What you return should be the exact lines from the one with "How do I perform: Click" to the end of the records below, both included, and no pictures.

• _Dataset excerpts_
□ □ □ □

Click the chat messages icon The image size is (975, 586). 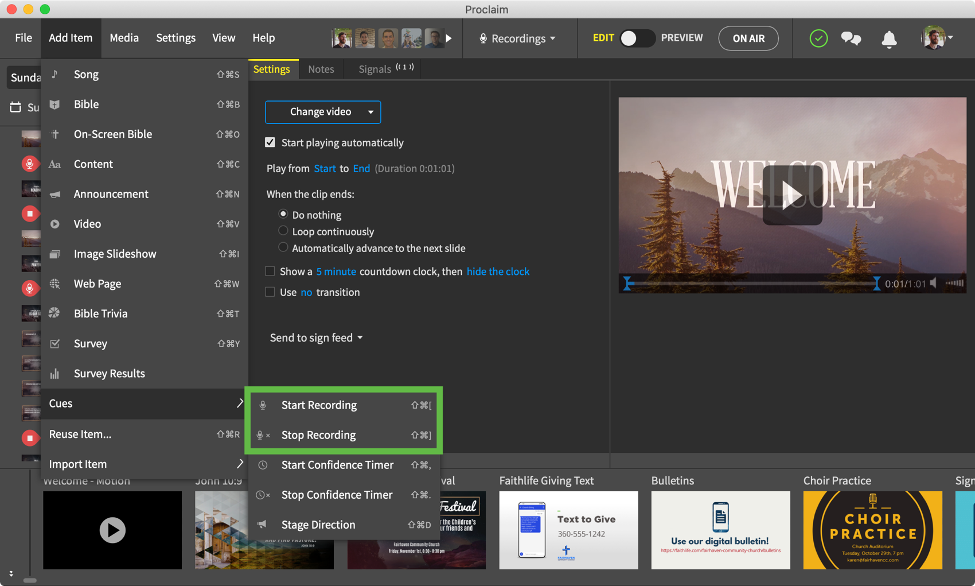pyautogui.click(x=851, y=38)
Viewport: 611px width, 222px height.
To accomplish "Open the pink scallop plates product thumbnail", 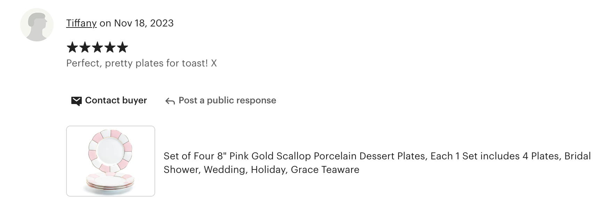I will [111, 161].
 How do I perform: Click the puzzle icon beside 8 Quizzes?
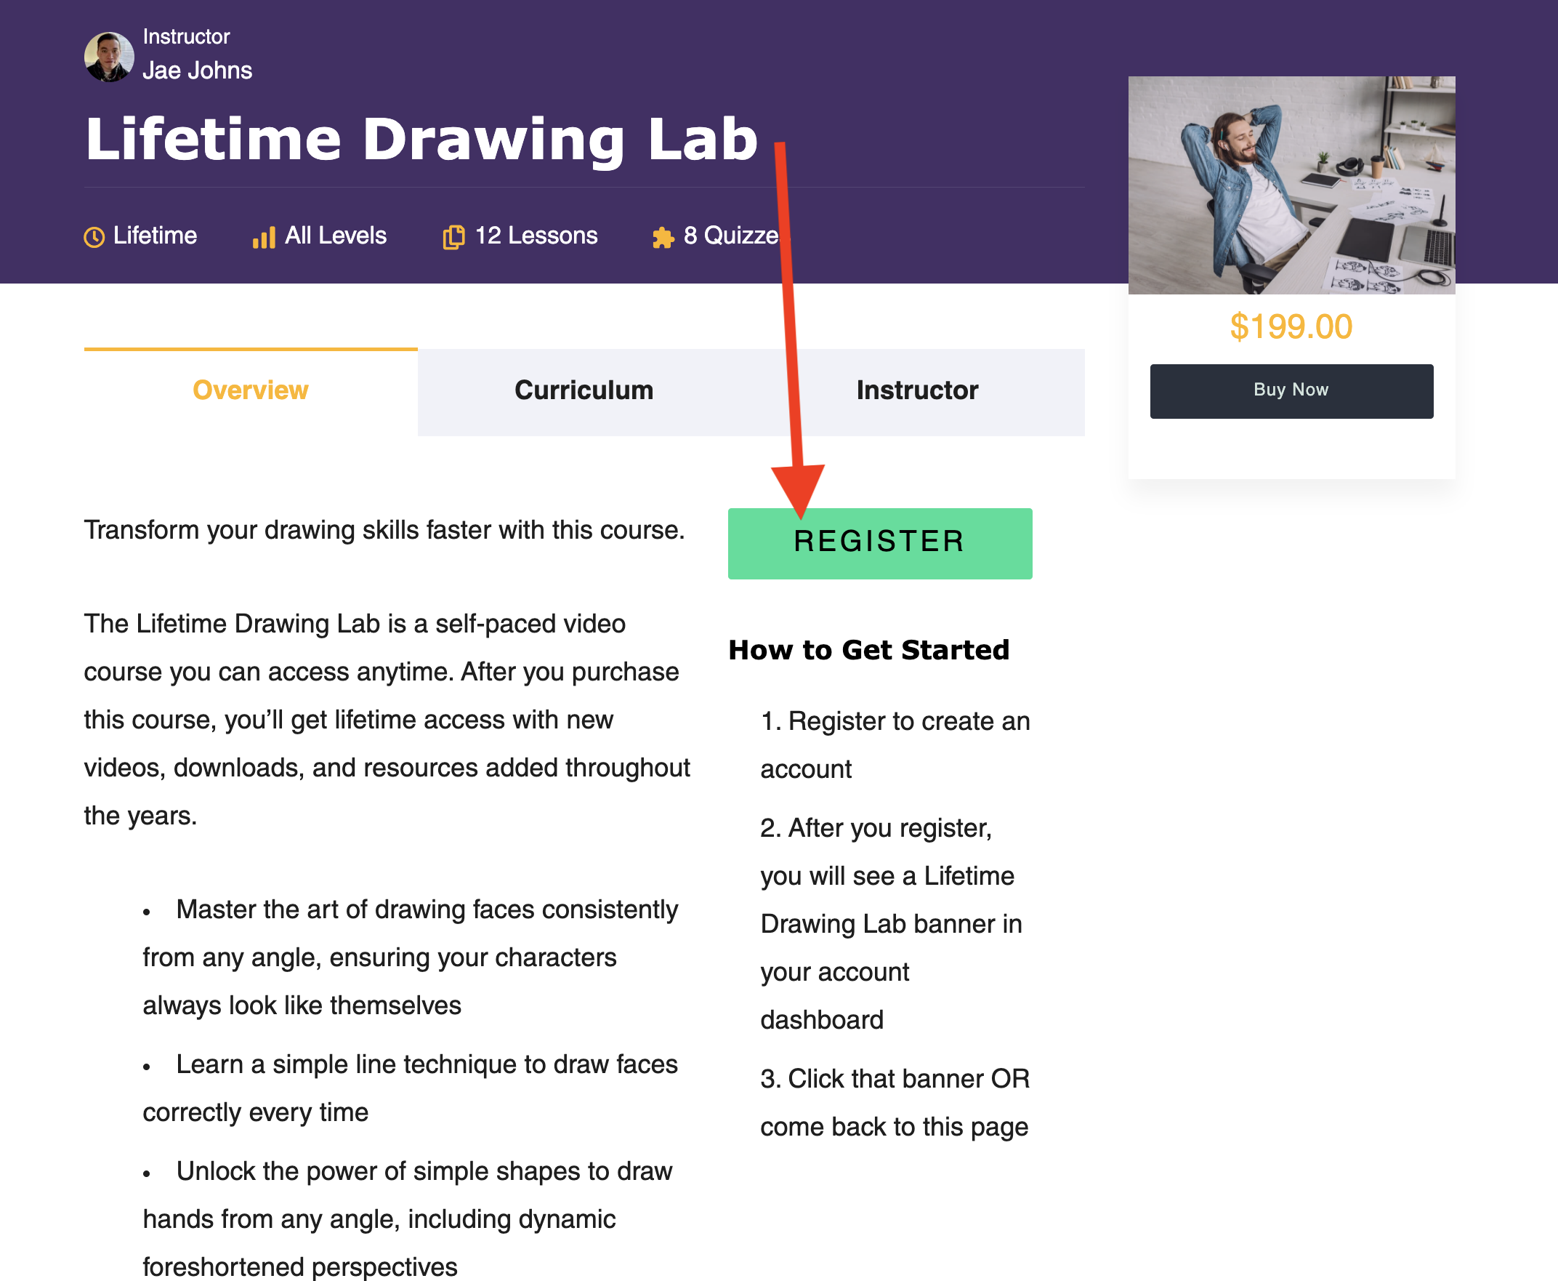pos(662,236)
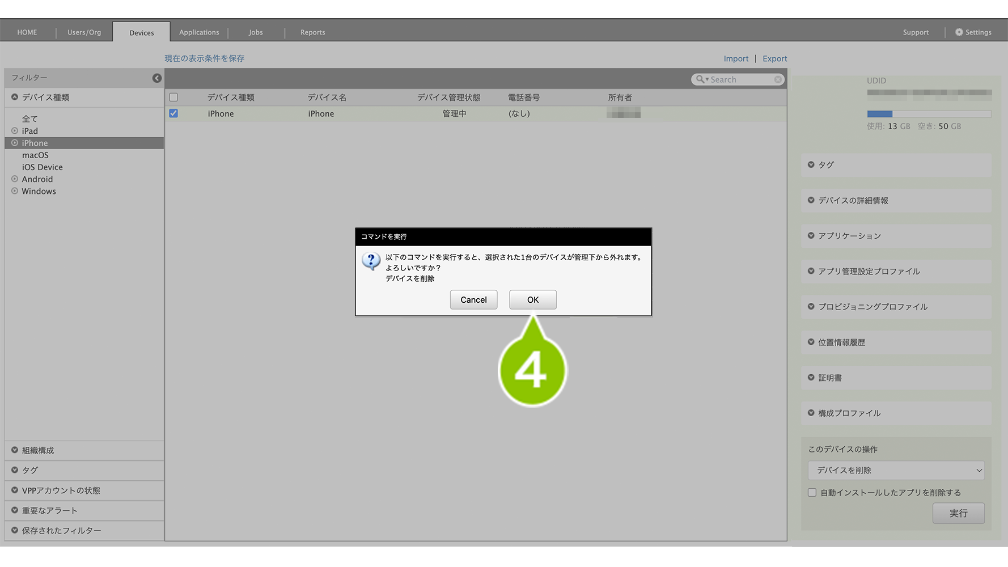Clear the search field with X icon
Screen dimensions: 1008x567
778,80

□ □ □ □

• _Task response_
 How do I perform: Click the puzzle icon beside 8 Quizzes?
pos(662,236)
Clear the search field with X icon
Screen dimensions: 1008x567
778,80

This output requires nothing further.